I never said it was unbreakable. Logically, any encryption scheme developed by humankind can be cracked by humankind, given enough time and effort. But if it cost $1M to crack older and less challenging encryption on an iPhone 5, who is prepared to spend the money and manhours of effort to crack ever increasingly complex encryption? Keeping in mind you're also chasing a moving target as device technology and operating system capability continually develope.
And given that cost and effort, what makes anyone think a retail consumer data recovery company is going to be the one to develop or have access to it? Tough to design a financially successful consumer data recovery company around such enormous costs for product development.

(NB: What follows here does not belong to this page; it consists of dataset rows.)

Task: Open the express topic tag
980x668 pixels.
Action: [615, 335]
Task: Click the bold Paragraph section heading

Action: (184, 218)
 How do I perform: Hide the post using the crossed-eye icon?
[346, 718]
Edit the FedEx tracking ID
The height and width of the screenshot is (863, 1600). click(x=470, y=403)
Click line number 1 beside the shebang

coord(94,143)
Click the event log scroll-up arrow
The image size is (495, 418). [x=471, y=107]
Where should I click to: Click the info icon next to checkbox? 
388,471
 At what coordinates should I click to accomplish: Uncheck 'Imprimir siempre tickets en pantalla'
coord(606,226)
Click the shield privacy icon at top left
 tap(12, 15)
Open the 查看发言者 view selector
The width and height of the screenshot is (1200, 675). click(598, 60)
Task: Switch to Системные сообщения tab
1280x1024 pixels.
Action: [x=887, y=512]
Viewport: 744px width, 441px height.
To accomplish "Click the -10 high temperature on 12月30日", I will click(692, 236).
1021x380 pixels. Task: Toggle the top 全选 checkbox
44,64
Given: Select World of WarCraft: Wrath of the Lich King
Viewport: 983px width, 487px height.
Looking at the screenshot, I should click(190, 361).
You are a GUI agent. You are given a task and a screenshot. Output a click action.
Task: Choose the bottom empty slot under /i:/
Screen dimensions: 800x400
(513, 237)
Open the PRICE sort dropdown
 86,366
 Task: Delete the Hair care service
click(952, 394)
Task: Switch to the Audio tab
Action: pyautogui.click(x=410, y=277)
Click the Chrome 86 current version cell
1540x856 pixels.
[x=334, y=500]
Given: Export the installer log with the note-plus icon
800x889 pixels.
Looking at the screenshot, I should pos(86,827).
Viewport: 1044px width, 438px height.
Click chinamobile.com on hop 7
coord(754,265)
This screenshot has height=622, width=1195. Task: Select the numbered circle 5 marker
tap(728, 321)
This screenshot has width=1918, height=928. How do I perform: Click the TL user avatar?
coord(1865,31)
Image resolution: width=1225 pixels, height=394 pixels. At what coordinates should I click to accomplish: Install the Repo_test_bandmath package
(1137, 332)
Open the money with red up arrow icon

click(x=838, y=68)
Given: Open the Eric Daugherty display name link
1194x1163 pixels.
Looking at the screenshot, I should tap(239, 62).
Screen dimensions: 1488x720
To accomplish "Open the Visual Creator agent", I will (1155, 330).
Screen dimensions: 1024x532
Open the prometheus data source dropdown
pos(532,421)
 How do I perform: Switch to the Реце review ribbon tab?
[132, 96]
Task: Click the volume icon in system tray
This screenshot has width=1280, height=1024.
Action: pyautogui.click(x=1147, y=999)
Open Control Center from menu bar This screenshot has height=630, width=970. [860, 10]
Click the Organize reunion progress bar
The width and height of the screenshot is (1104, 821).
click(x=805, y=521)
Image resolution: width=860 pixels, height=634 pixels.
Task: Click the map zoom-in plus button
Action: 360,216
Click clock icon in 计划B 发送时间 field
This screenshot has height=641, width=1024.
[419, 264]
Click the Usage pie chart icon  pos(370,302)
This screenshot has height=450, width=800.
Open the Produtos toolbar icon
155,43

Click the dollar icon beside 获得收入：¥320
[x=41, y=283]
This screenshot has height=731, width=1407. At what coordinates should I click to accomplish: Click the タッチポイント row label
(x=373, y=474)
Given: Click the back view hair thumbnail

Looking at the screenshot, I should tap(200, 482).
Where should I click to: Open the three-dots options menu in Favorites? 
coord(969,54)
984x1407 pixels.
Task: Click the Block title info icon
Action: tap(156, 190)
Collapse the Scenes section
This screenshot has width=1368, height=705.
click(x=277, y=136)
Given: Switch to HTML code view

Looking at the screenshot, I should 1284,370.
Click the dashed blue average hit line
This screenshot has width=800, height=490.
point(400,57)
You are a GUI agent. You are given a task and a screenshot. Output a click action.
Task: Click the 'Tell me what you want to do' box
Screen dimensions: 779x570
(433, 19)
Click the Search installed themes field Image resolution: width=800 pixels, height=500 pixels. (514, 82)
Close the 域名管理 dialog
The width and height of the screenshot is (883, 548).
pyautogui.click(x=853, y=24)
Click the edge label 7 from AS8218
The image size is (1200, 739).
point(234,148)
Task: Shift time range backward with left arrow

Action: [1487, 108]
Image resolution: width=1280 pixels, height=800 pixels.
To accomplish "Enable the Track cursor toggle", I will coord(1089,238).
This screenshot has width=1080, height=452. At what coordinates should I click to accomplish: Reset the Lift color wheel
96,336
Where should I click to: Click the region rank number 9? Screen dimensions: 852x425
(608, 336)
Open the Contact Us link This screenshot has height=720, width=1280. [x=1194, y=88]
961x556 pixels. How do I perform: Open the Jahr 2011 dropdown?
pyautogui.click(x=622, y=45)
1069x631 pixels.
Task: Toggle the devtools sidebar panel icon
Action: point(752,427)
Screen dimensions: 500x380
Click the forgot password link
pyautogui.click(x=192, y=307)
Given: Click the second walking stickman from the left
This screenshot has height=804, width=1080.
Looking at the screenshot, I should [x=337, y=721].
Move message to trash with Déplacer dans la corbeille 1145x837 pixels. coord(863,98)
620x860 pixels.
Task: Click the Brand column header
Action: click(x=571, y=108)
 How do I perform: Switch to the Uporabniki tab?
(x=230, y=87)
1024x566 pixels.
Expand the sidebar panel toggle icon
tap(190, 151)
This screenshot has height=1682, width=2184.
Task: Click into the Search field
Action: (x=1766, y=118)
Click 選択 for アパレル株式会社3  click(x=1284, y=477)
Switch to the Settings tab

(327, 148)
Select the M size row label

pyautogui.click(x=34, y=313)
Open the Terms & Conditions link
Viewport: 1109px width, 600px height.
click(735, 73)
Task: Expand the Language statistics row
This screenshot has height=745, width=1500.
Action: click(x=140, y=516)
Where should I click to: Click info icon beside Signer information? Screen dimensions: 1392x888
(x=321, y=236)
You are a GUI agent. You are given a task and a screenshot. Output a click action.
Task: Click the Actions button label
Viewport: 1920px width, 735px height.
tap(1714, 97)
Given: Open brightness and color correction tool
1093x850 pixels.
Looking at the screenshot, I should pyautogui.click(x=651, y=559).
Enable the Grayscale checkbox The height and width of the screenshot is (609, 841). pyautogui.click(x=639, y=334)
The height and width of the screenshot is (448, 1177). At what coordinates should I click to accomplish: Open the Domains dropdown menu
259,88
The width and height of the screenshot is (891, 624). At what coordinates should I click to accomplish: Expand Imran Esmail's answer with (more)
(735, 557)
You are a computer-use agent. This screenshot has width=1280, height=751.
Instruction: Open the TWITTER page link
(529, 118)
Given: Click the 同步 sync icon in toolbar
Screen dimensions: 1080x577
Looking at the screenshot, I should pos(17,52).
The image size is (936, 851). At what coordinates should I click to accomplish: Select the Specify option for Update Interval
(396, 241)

So, I would argue that for the average user, holding out for an affordable solution from a consumer user based commercial data recovery company link drivesavers is essentially pointless.
Drivesavers started back in MS-DOS days along with tools like Norton Disk recovery, allowing people to recover simple non-overwritten drive sectors erroneously marked as deleted in the master file allocation table. It has honestly never been terribly sophisticated technology, and there are several open source Linux tools that will do just as good a job, within the limitations of simple human-readable file recovery (and on simple short passcode encrypted data where a easy brute force decryption approach will be successful). Recovering sophisticated and strongly encrypted data, encoded with dual (or more) source decryption keys is a substantially more difficult problem.